* [GOAL OF THE EXERCISE]: Please restate the listing word for word, omitting the images.

'''

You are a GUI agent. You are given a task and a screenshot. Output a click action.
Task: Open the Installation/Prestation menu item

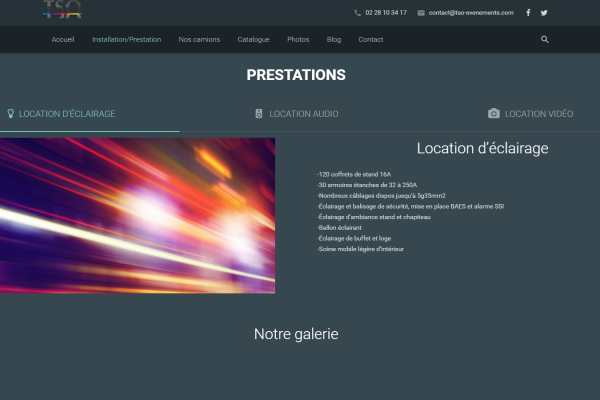126,39
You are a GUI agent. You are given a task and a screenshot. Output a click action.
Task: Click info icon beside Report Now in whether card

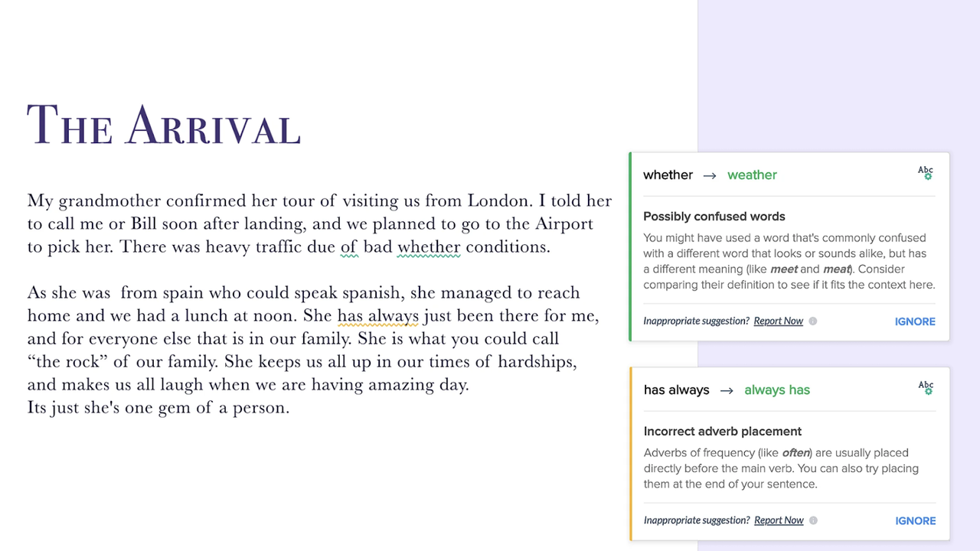(x=813, y=321)
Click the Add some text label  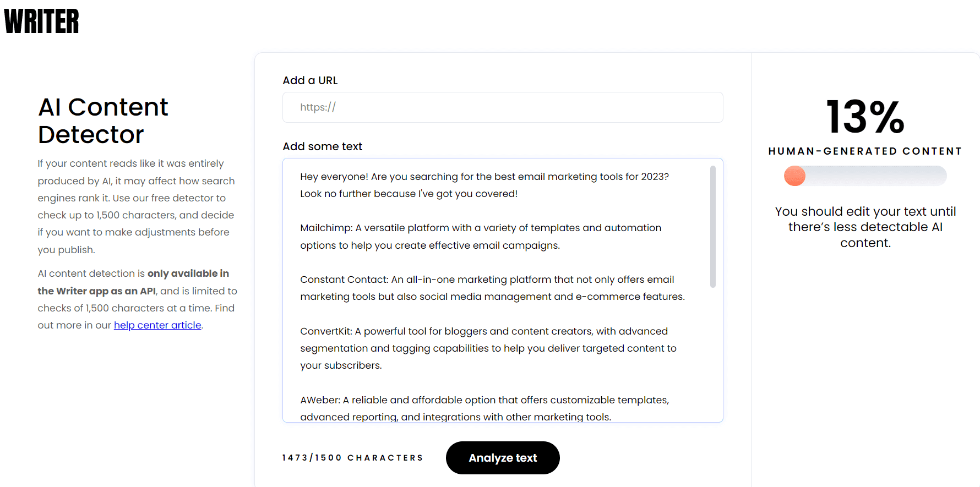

'''

* [TASK RESULT]:
You are a GUI agent. You are given a task and a screenshot. Output a click action.
Task: Open the Installation/Prestation menu item

126,39
You are a GUI agent. You are given a task and a screenshot. Output a click action.
Task: Click info icon beside Report Now in whether card

(x=813, y=321)
Click the Add some text label  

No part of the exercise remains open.